If you’re looking for a plant-it-and-forget-it type of plant that still produces lots of flowers AND attracts pollinators, then look no further than the black-eyed Susan (Rudbeckia hirta).
This easy-to-grow wildflower is found throughout North America where you can find it alongside roads, in grassy openings and prairies, and even along the edge of forests. They bloom in mid to late summer through fall and vary in height from one foot to several feet tall.
With the dark brown center and bright orange-yellow petals, it resembles a tiny sunflower, which makes sense, as it is in the sunflower family – Asteraceae.
Their leaves are mostly basal and are rather hairy and rough. The hairy, rough leaves and stems can irritate your skin, so wear long sleeves and gloves when working with this plant. I’ve failed to do so on occasion and ended up with a bit of a rash from the irritation.
Wildlife Uses for Black-eyed Susan
It is deer resistant, drought tolerant, and attracts butterflies and bees and birds eat the seeds. In a cluster, this plant provides a great splash of color in your garden.
Did I mention they are super easy to grow and very low maintenance? It’s like a win-win.
Where to Plant It & How to Grow It
For best flowering, plant in full sun. However, they can tolerate a little shade.
If you want to ensure longer bloom time, dead head the plants. But for low maintenance (that’s the way I do it!), just leave them for the birds.

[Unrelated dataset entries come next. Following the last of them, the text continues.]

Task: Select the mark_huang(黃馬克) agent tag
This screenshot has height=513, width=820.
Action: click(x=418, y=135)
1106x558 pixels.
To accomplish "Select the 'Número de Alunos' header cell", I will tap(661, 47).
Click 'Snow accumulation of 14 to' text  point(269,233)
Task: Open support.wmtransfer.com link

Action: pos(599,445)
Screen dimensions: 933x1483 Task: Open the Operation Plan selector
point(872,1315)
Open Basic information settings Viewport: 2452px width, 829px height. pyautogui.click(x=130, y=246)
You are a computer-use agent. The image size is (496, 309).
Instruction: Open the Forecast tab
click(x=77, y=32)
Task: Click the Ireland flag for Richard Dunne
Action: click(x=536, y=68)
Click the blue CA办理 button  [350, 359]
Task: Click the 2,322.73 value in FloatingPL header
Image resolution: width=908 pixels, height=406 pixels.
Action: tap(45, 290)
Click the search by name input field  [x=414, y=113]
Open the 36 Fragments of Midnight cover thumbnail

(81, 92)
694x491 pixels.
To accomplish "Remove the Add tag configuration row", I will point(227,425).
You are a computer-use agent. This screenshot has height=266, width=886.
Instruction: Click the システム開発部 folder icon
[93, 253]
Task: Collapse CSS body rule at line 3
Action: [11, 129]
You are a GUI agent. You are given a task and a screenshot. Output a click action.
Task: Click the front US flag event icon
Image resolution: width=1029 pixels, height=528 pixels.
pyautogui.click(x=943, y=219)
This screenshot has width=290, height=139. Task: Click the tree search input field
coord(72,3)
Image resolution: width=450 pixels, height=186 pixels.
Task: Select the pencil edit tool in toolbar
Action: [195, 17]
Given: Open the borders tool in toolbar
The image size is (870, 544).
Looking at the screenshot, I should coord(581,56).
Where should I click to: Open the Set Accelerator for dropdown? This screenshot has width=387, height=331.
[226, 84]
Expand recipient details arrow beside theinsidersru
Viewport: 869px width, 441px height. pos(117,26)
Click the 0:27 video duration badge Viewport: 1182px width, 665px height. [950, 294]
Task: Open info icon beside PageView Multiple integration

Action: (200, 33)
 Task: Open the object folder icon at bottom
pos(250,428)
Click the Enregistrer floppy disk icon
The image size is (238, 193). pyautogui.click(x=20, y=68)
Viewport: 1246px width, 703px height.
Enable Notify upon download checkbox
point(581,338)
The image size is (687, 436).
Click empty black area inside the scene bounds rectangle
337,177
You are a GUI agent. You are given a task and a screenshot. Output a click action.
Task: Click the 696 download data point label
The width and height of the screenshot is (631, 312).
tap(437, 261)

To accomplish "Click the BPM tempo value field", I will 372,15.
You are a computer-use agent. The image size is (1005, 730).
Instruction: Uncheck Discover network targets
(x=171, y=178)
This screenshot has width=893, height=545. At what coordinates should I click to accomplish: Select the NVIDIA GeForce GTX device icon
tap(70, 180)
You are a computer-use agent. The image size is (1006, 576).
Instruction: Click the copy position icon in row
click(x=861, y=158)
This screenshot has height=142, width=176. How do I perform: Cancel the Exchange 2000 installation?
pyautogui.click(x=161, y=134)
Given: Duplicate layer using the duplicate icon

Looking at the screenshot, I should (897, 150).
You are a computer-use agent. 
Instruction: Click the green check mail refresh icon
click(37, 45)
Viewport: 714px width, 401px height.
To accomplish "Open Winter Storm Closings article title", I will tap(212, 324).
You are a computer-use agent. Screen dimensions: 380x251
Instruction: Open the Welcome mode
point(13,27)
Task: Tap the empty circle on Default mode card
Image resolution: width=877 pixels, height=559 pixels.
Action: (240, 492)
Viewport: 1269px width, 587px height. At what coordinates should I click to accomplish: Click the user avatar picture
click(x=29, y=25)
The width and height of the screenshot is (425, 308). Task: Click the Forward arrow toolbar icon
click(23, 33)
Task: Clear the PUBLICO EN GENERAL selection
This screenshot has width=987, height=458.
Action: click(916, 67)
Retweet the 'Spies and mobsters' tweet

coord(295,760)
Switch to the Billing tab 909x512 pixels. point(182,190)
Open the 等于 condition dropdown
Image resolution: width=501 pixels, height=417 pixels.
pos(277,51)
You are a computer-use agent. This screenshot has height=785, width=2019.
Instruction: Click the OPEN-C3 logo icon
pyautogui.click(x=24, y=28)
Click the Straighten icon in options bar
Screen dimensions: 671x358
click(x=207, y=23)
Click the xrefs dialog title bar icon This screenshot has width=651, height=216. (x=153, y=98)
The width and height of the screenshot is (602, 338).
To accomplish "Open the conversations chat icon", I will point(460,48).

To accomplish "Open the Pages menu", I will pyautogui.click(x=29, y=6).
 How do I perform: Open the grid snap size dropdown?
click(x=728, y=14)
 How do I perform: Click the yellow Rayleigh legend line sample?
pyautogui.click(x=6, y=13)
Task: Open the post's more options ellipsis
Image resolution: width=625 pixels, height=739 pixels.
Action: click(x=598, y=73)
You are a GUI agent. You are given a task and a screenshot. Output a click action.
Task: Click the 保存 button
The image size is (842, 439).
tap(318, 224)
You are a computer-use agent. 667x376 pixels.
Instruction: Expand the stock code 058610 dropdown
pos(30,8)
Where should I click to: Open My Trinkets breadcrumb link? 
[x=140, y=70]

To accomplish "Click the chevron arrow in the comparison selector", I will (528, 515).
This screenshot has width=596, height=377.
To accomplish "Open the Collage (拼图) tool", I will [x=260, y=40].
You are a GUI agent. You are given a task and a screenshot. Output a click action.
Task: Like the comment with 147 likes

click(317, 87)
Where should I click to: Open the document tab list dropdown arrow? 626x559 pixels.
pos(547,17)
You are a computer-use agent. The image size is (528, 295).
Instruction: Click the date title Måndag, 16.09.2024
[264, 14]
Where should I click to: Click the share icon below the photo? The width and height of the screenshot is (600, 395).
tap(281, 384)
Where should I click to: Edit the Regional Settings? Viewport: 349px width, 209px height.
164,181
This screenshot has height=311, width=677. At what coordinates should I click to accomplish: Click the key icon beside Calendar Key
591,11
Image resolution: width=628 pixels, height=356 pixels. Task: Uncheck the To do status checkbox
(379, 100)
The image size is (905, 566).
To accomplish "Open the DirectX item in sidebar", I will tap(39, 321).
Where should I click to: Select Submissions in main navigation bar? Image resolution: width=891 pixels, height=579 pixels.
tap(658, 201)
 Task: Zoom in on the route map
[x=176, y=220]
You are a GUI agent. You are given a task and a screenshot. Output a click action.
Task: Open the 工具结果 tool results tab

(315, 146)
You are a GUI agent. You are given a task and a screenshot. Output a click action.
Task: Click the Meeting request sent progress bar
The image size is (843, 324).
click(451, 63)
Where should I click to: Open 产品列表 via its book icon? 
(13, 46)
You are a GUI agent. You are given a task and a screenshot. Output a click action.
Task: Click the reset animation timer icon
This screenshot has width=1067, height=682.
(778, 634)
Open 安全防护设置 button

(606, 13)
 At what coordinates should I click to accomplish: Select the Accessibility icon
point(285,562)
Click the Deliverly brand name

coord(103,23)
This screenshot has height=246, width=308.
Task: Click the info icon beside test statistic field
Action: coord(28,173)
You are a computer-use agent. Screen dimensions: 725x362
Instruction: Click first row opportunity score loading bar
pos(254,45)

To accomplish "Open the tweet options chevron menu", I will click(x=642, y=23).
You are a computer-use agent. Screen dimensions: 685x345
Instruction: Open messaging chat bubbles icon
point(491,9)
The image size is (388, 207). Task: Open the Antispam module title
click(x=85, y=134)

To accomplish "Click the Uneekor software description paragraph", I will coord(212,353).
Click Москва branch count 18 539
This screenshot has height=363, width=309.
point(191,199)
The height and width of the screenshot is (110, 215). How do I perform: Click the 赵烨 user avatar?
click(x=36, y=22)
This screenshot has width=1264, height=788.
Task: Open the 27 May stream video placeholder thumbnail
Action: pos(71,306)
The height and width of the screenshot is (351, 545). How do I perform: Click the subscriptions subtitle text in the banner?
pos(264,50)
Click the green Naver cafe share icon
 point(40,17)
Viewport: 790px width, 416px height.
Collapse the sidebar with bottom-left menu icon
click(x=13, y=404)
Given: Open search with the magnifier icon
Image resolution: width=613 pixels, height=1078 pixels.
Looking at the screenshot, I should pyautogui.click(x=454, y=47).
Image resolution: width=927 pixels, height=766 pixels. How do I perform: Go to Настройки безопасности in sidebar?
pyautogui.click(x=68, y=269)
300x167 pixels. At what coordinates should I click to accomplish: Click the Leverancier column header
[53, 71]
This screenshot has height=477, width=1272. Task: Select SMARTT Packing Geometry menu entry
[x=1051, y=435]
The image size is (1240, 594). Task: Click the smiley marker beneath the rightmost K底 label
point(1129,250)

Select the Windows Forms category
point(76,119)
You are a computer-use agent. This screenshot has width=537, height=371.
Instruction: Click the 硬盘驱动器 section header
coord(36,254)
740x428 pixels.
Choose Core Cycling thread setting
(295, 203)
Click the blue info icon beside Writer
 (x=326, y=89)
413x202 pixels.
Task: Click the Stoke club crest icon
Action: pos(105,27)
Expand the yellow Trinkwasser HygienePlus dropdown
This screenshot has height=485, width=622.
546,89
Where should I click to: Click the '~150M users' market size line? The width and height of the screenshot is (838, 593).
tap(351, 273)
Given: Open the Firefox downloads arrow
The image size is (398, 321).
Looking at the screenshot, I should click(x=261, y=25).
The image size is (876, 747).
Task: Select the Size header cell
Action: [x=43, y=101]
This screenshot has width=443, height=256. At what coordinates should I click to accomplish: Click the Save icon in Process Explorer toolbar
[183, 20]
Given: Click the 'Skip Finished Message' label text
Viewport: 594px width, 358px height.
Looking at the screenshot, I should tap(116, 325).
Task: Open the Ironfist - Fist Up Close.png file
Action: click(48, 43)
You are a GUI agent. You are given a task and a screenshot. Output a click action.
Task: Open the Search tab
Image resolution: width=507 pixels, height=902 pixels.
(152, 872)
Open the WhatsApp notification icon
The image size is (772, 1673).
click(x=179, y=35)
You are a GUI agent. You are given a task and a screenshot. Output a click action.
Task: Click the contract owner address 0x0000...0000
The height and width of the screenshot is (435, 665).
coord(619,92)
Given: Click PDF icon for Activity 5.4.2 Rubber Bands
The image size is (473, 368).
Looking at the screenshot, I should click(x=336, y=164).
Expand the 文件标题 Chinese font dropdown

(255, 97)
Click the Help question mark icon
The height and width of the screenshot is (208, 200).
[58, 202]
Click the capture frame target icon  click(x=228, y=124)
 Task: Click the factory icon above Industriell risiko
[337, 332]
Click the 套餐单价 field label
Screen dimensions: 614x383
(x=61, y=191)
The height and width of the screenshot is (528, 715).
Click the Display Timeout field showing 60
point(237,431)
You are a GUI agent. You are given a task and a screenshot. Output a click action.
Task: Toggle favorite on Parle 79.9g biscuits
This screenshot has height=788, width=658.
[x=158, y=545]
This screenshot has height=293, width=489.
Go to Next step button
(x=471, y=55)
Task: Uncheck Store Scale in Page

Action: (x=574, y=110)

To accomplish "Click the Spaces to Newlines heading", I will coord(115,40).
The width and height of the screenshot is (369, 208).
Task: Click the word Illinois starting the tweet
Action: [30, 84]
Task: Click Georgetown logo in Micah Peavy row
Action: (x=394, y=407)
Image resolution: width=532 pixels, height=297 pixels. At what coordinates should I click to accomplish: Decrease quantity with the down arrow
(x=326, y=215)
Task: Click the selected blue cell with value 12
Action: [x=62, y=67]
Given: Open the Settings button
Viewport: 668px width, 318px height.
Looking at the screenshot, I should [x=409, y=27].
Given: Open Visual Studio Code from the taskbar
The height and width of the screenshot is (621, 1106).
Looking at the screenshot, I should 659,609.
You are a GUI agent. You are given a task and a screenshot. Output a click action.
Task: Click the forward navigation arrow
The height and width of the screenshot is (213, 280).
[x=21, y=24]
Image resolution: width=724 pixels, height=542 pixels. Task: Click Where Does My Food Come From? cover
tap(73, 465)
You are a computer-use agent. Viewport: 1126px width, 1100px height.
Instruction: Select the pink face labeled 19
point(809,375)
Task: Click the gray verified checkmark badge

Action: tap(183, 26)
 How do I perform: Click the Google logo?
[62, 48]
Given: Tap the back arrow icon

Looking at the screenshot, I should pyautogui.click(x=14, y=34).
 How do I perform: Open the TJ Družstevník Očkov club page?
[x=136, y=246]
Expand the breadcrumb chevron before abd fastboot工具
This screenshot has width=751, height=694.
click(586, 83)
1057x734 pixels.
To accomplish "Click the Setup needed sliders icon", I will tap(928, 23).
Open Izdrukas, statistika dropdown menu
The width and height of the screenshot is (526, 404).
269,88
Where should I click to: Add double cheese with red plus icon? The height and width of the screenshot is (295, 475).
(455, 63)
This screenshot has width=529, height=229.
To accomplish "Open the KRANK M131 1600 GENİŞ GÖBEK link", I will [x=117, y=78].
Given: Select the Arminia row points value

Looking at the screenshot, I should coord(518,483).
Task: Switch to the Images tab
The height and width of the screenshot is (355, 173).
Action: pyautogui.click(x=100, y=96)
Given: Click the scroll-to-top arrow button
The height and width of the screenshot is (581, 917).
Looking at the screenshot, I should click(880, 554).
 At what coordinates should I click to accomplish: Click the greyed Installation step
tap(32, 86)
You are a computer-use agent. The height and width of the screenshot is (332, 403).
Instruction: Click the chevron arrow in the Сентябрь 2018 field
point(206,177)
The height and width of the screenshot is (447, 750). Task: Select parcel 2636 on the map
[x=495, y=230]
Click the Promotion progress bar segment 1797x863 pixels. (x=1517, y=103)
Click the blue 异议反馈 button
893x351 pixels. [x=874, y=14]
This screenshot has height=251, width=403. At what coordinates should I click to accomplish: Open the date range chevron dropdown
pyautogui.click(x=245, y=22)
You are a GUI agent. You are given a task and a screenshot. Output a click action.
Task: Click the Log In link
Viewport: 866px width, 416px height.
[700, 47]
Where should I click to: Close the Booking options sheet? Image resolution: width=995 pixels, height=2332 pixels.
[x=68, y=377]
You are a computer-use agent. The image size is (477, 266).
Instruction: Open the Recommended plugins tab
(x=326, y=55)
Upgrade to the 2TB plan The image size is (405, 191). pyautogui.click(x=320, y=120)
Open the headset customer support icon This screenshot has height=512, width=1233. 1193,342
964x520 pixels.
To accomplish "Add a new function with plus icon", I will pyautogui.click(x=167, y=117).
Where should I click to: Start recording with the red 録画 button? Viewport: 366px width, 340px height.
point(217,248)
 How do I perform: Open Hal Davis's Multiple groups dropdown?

I have noticed that in really humid, wet summers, my black-eyed Susans will get powdery mildew in some places. Thinning out really thick clumps may help this.
Did I mention this plant spreads, I mean really spreads? So be sure that you plant it where you don’t mind it filling in empty areas. You will need to get in there and thin it out if you want to keep it from taking over. However, most of the time, I do nothing to these plants and they do well. They appear to be very tolerant and forgiving.
Rudbeckia varieties can be perennial, annual, or biennial – so check it out before you make your choice on the type of black-eyed Susan to plant in your garden.
You can propagate these plants be dividing the roots and replanting. Keep the new plants well-watered until they are established. I have been known to literally tear up a piece of this plant and stick it in the ground and water it and it has survived. Talk about hardy!
You can also grow many of the varieties from seed, but getting a clump from a fellow gardener is definitely the easier route.
Characteristics of Black-eyed Susans
- Easy to grow
- Drought tolerant
- Deer resistant
- Plant in full sun for best results
- Low maintenance
- Spread well
- Attract butterflies, bees, and birds
- Make good long-lasting cut flowers
Companion Plants for Black-Eyed Susan
In large clumps, black-eyed Susans provide a strong pop of color in any garden, especially in spots where it may be tougher to grow less hardy plants. For a nice contrast of colors and textures, try mixing them with purple, silver, or blue flowering plants or tall grasses.